• **TASK DETAILS**: Write out the records word for word.

INPUT RECORDS below:

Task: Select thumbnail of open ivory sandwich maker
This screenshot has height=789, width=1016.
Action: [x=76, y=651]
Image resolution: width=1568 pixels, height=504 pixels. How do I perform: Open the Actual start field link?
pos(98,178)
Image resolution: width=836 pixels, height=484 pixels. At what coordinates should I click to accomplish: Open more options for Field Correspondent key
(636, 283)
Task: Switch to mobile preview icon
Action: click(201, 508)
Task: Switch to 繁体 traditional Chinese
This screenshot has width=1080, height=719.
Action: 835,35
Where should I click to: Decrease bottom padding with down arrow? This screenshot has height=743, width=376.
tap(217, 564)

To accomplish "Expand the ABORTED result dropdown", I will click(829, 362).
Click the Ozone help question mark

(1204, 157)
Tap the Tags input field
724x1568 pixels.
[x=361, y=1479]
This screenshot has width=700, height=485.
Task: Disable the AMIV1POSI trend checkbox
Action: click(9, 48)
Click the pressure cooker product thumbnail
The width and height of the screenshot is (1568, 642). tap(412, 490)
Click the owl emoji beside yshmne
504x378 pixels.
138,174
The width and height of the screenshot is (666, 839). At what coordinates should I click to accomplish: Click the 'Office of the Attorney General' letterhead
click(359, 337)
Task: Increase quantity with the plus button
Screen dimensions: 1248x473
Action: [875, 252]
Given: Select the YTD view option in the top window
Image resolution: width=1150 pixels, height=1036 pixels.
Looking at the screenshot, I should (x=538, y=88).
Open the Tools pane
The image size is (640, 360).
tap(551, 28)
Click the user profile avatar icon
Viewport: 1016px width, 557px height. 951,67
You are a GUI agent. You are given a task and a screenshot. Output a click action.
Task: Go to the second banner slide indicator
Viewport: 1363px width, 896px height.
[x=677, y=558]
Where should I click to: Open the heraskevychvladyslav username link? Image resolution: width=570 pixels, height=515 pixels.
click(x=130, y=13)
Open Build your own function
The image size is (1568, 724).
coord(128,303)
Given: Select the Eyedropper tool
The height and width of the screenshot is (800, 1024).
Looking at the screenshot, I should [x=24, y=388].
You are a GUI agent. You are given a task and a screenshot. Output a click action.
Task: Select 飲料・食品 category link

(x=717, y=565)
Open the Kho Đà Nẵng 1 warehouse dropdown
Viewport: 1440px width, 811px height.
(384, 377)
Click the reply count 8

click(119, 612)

End of INPUT RECORDS.

• **SOLUTION TO THIS TASK**:
Task: Select thumbnail of open ivory sandwich maker
This screenshot has height=789, width=1016.
Action: [x=76, y=651]
Image resolution: width=1568 pixels, height=504 pixels. How do I perform: Open the Actual start field link?
pos(98,178)
Image resolution: width=836 pixels, height=484 pixels. At what coordinates should I click to accomplish: Open more options for Field Correspondent key
(636, 283)
Task: Switch to mobile preview icon
Action: click(201, 508)
Task: Switch to 繁体 traditional Chinese
This screenshot has width=1080, height=719.
Action: 835,35
Where should I click to: Decrease bottom padding with down arrow? This screenshot has height=743, width=376.
tap(217, 564)

To accomplish "Expand the ABORTED result dropdown", I will click(829, 362).
Click the Ozone help question mark

(1204, 157)
Tap the Tags input field
724x1568 pixels.
[x=361, y=1479]
This screenshot has width=700, height=485.
Task: Disable the AMIV1POSI trend checkbox
Action: click(9, 48)
Click the pressure cooker product thumbnail
The width and height of the screenshot is (1568, 642). tap(412, 490)
Click the owl emoji beside yshmne
504x378 pixels.
138,174
The width and height of the screenshot is (666, 839). At what coordinates should I click to accomplish: Click the 'Office of the Attorney General' letterhead
click(359, 337)
Task: Increase quantity with the plus button
Screen dimensions: 1248x473
Action: [875, 252]
Given: Select the YTD view option in the top window
Image resolution: width=1150 pixels, height=1036 pixels.
Looking at the screenshot, I should (x=538, y=88).
Open the Tools pane
The image size is (640, 360).
tap(551, 28)
Click the user profile avatar icon
Viewport: 1016px width, 557px height. 951,67
You are a GUI agent. You are given a task and a screenshot. Output a click action.
Task: Go to the second banner slide indicator
Viewport: 1363px width, 896px height.
[x=677, y=558]
Where should I click to: Open the heraskevychvladyslav username link? Image resolution: width=570 pixels, height=515 pixels.
click(x=130, y=13)
Open Build your own function
The image size is (1568, 724).
coord(128,303)
Given: Select the Eyedropper tool
The height and width of the screenshot is (800, 1024).
Looking at the screenshot, I should [x=24, y=388].
You are a GUI agent. You are given a task and a screenshot. Output a click action.
Task: Select 飲料・食品 category link

(x=717, y=565)
Open the Kho Đà Nẵng 1 warehouse dropdown
Viewport: 1440px width, 811px height.
(384, 377)
Click the reply count 8

click(119, 612)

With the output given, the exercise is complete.